20×20 collects works and reflections by 20 writers and cartoonists, showcasing the vitality of Canada’s underground art community.

Billy Mavreas

Pages by Billy Mavreas in Conundrum’s 20×20

Founded in an apartment on Fairmount Avenue in 1996, Conundrum Press has grown from a tiny operation, whose earliest chapbooks were photocopied at Copie 2000 and sold in bars and loft spaces around Mile End, to an ambitious publisher of award-winning graphic novels.

In 20×20, publisher Andy Brown celebrates 20 years in the book biz by collecting new work from 20 of the dozens of writers and artists he has published, each one representing a year of the press’s operation. Their contributions—including memoirs of the early days, previously unpublished drawings and photo essays—are far more than the sum of their parts, showcasing the vitality of Canada’s arts community over the past two decades. 20×20 offers readers a road map of the contemporary Canadian underground, a place where writers, cartoonists, musicians and other artists have overlapped in the creation of an authentic handmade culture.
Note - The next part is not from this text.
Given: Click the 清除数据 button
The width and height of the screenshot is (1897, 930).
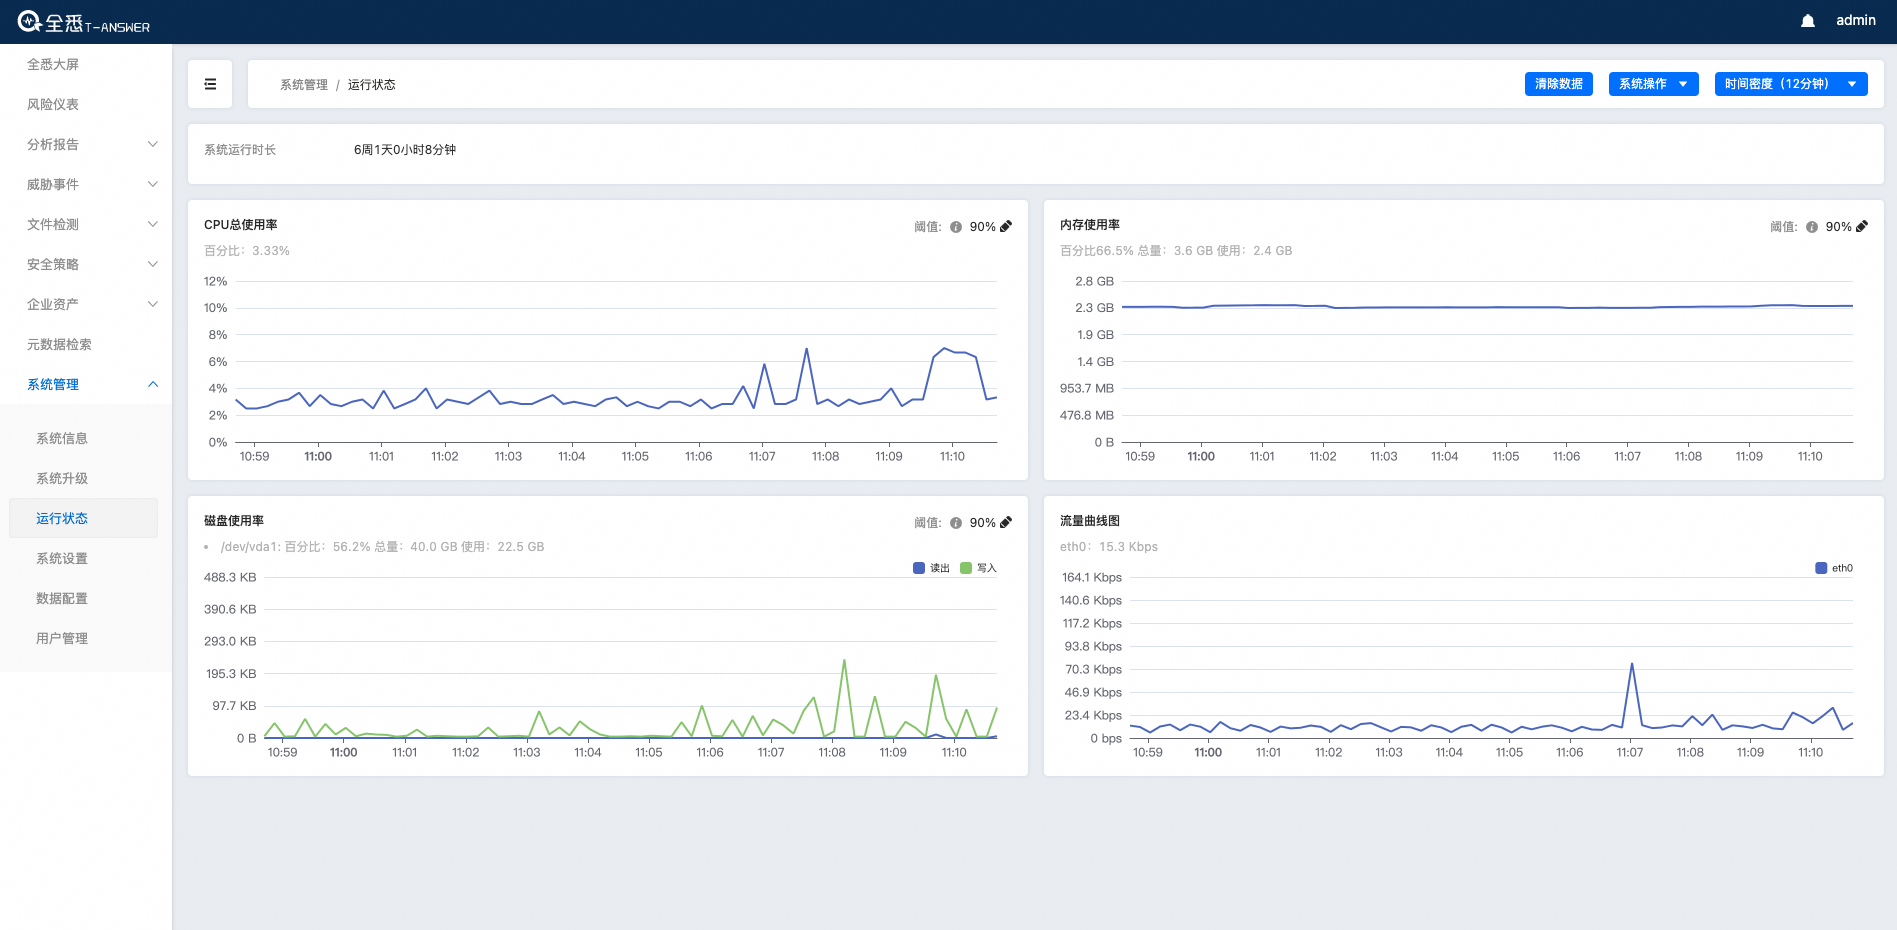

20x20coverweblow20×20 features a variety of creators, including art stars like Shary Boyle, who represented Canada at the 2013 Venice Biennale, and award-winning cartoonist and illustrator Jillian Tamaki, who contributes the cover of the book. Local legends who published with the press from its beginnings are also represented. Performance poets Catherine Kidd and Corey Frost and artist Billy Mavreas each contribute texts. In his chapter, Mavreas annotates some of the posters he designed for the 1990s Montreal cabaret series YAWP!, deriding the open mics and noting that few of the big out-of-town headliners advertised on his flyers actually made it over the border.
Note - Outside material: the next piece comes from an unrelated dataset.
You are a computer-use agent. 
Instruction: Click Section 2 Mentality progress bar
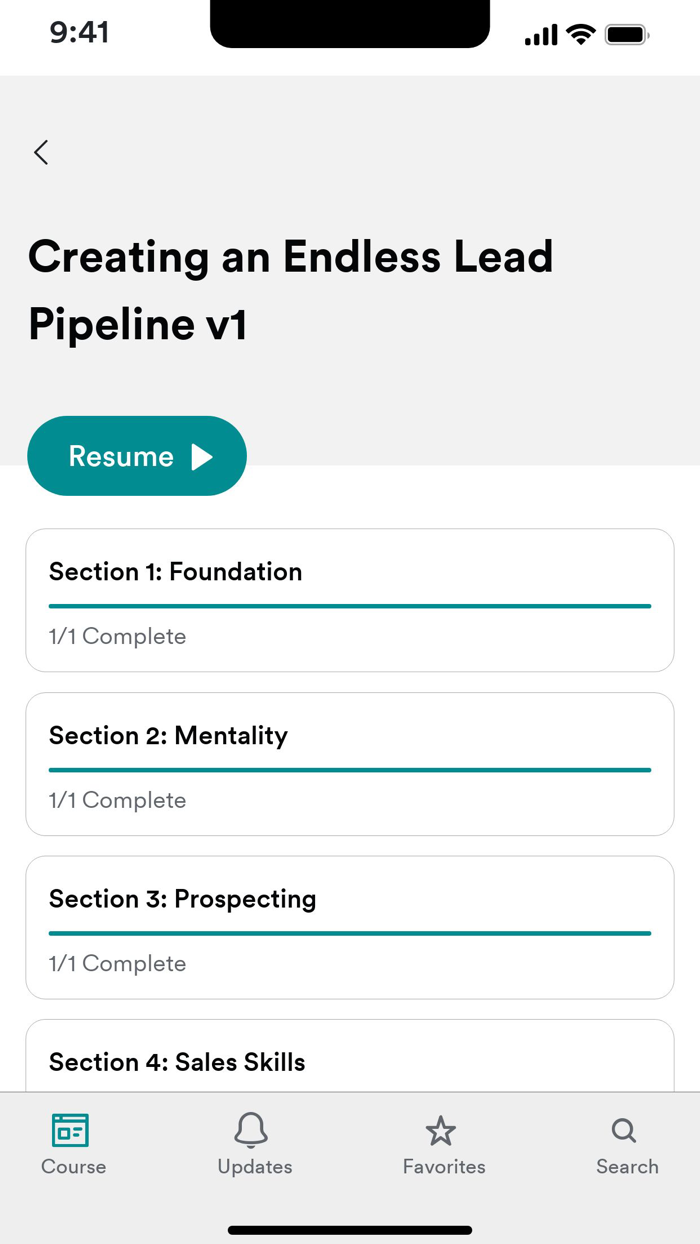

The entries covering the first five years of the press offer a rare glimpse into the often celebrated, but little documented post-referendum anglo Montreal bohemia, a low-pressure world of cheap rent and slacker vibes. Dana Bath’s memoir of publishing her debut story collection What Might Have Been Rain is a meditation on her life as a young writer from the distance of 20 years, a melancholy examination of community and loss.

As a publisher, Brown was the first to give many Conundrum artists exposure outside of the sometimes insular underground world of zines and DIY art shows. In one section he notes that re-packaging pre-existing zines into books available to a wider audience was always part of his mandate. The press also embraced other kinds of small-scale experimental publishing projects, including a series of single story chapbooks sold for a loonie, another series of small volumes sold exclusively in Distroboto machines, and the creation of Book du Jour, a book entirely written, edited and published on Canada Book Day 2000.
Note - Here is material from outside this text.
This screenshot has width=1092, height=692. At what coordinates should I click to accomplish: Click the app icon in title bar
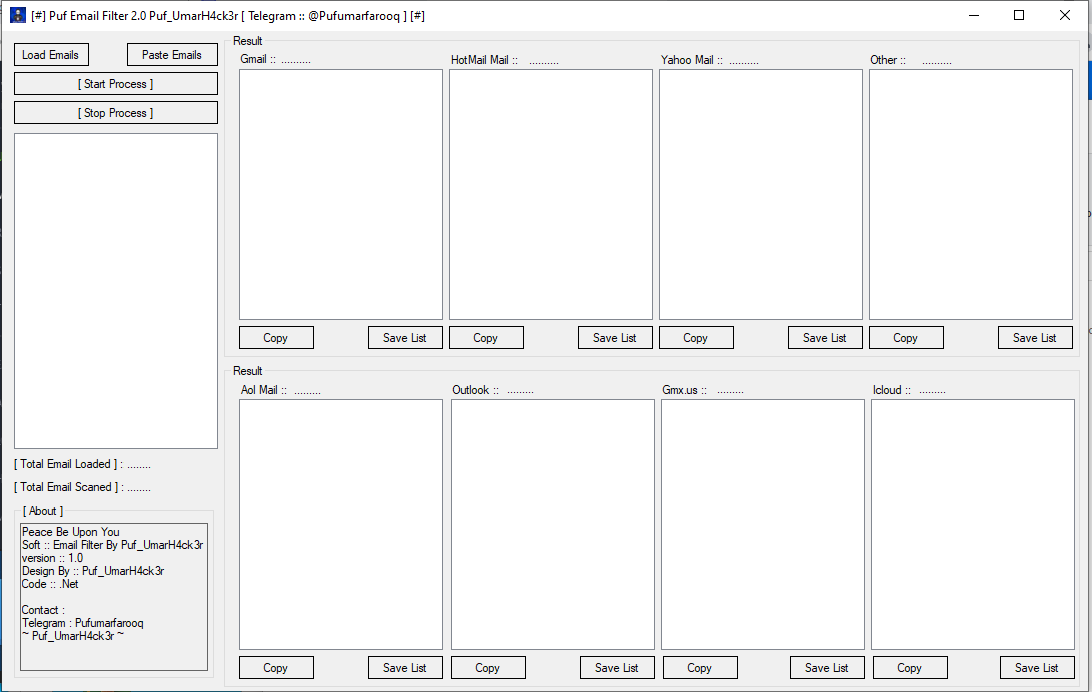18,16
But 20×20 is not only about the past and it admirably avoids becoming buried under nostalgia. Brown moved the press to Nova Scotia in 2009, and Conundrum has since built a significant reputation as a publisher of graphic novels — including recent titles from Meags Fitzgerald and Dakota McFadzean, whose comic about a down-on-his-luck paranormal investigator is one of the book’s many highlights. His successful BDANG imprint translates the best Québécois graphic novels into English, most notably the renowned Paul series by Michel Rabagliati. Also in the mix is an impressive new international series, which has featured works by cartoonists from Hong Kong, France and New Zealand.

Brown returns to Montreal to launch the book on Saturday, May 7 at Monastiraki, the gallery and curiosity shop run by his long-time collaborator Billy Mavreas. Art and ephemera from Conundrum’s 20 years will be on display on the walls all month. 20×20 is a fitting tribute to the aesthetics and spirit of the press, and will be essential reading for anyone interested in the history of the anglo Montreal arts scene and Canadian underground culture more broadly. ■

Andy Brown launches 20×20 at Monastiraki (5478 St-Laurent) on Saturday May 7, 4 p.m., free

20×20: Twenty Years of Conundrum Press, edited by Andy Brown, 2016, 240 pp. $20 paperback (Conundrum)

Jeff Miller is the author of the short story collection Ghost Pine: All Stories True.